● **Excerpted text**:
====================
# MLB Extra Innings and blackouts



## oblio98 (Sep 17, 2002)

Here's the deal:

I live in Eastern Connecticut. Even though I am a NY fan (Mets), my zip code has determined that I am a "Boston" fan, so - I get NESN and FSNE.

If I sign up for MLB Extra Innings, will I be able to get the Met games broadcast on MSG and FSNY?

I seem to recall that someone here once posted that since CT is "in between" NY and Boston, we are "claimed" by both areas as local, which, if true, would mean that I would not be able to get the NY or Boston games on Extra Innings, even though the NY sports channels are not available to me on Dish or my local cable system.

What a crock, when for $79 I can get almost every game on my PC!!!  

:-jon


----------



## djlong (Jul 8, 2002)

The rule is, in general, Extra Innings will allow you to get everything *except* your "local" team (in this case, the Red Sox). For your local team you have to subscribe to whatever tier of programming your provider requires to get the sports nets.

Therefore, yes, you *should* be able to get most Mets games.


----------



## jrbdmb (Sep 5, 2002)
====================
Records for finding displayed items:
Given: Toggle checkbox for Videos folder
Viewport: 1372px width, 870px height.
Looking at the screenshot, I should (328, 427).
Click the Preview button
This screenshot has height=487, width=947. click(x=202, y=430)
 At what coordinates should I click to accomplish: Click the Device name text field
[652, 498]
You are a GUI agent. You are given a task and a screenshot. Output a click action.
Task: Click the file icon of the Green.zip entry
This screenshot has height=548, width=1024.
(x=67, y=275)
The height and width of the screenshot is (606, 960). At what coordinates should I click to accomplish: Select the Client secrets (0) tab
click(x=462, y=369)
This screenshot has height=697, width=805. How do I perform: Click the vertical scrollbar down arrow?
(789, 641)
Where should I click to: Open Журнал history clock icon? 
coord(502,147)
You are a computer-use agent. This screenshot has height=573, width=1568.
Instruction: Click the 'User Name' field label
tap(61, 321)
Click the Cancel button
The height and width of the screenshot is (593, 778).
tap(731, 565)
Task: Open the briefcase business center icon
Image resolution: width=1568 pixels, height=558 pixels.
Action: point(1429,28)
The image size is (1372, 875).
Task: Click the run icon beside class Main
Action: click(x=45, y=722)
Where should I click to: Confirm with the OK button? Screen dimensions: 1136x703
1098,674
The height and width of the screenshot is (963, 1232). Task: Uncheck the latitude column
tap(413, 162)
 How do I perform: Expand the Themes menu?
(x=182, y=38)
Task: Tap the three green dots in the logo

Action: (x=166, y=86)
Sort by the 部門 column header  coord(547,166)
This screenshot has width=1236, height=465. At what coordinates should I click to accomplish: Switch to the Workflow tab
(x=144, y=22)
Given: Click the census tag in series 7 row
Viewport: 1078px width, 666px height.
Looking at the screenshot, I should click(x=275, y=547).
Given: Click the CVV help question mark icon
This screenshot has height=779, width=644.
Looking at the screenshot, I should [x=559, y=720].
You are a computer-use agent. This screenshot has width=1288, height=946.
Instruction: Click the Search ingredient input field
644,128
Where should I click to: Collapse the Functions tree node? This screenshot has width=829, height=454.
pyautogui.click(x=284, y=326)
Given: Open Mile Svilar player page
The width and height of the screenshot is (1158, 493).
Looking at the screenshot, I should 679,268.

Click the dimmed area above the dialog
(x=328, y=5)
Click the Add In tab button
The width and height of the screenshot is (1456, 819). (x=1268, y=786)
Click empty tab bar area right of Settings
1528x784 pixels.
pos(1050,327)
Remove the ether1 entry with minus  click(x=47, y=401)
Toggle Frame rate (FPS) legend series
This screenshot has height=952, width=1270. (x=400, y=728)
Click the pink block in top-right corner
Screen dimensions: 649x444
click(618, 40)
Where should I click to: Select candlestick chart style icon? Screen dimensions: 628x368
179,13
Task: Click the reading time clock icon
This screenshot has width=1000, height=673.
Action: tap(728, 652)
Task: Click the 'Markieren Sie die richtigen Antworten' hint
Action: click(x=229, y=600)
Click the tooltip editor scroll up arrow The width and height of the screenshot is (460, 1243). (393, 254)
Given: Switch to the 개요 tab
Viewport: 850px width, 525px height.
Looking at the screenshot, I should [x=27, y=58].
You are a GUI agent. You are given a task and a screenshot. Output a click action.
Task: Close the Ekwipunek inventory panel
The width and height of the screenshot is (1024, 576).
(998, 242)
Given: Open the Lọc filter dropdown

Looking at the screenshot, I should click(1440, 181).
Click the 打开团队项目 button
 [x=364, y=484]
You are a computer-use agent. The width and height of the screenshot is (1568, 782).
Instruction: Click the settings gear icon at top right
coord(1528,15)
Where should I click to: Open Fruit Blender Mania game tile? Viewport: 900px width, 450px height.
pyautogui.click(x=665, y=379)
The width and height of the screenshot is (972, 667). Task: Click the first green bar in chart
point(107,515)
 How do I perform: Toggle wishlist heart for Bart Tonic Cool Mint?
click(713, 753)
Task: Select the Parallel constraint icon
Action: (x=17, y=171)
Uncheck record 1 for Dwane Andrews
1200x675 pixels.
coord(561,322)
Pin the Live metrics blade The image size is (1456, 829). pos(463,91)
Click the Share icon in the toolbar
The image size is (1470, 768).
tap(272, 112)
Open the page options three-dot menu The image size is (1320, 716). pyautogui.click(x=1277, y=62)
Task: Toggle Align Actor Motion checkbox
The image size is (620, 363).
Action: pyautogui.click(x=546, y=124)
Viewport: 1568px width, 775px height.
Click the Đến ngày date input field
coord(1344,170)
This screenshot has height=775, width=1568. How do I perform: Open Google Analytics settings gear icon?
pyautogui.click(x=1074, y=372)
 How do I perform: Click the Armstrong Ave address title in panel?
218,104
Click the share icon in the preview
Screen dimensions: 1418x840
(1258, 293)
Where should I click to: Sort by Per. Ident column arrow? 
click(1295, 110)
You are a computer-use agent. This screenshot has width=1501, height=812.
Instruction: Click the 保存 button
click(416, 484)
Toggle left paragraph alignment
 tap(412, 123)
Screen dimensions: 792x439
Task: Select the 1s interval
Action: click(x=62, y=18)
====================
● **To do**:
1 - In the Extra Innings thread, which team is oblio98 a fan of?
2 - Name every sports channel mentioned in the Extra Innings thread.
3 - Carry on the forum thread about Extra Innings blackouts from its last line.

● **Outputs for the tasks**:
1 - The Mets.

2 - NESN, FSNE, MSG, FSNY

3 -
Unfortunately, MLB teams claim huge territories as their "home" areas. The Red Sox claim all of Connecticut except Fairfeild County, and the Yankees and Mets claim all of Connecticut. See below link for a map:

http://www.baseballthinkfactory.org/files/main/article/danwerr_2003-05-13_0

This means that a fan in eastern CT, you are expect to watch the Yankees / Mets / Sox on your local RSN.

If you're with DirecTV, you can get all these games with the Sports Pack. But with Dish, you're doubly screwed, because (1) there is no YES Network at all, and (2) because of the different (cheaper?) contracts Dish signed with the RSNs, I suspect that Mets games are not available much farther east than Fairfield County. (If you do a search here and DBSForums, there are many examples of Dish pulling this stunt). But Mets and Yank games are still blacked out on EI to you because you are in their home area. (BTW, MLB.TV also has local blackouts on live games, so it won't help.)

The only Yankees / Mets games you are going to be able to watch are the occasional Fox or ESPN Sunday night game, and OTA games if you get the Superstation package. I have to believe the Dish has gotten a lot of grief over this. I'm sure they'd be happy to fix their contracts with the RSNs and get YES on the air - as long as it doesn't cost any extra money.


----------



## oblio98 (Sep 17, 2002)

jrbdmb said:


> Unfortunately, MLB teams claim huge territories as their "home" areas. The Red Sox claim all of Connecticut except Fairfeild County, and the Yankees and Mets claim all of Connecticut. See below link for a map:
> 
> http://www.baseballthinkfactory.org/files/main/article/danwerr_2003-05-13_0
> 
> ...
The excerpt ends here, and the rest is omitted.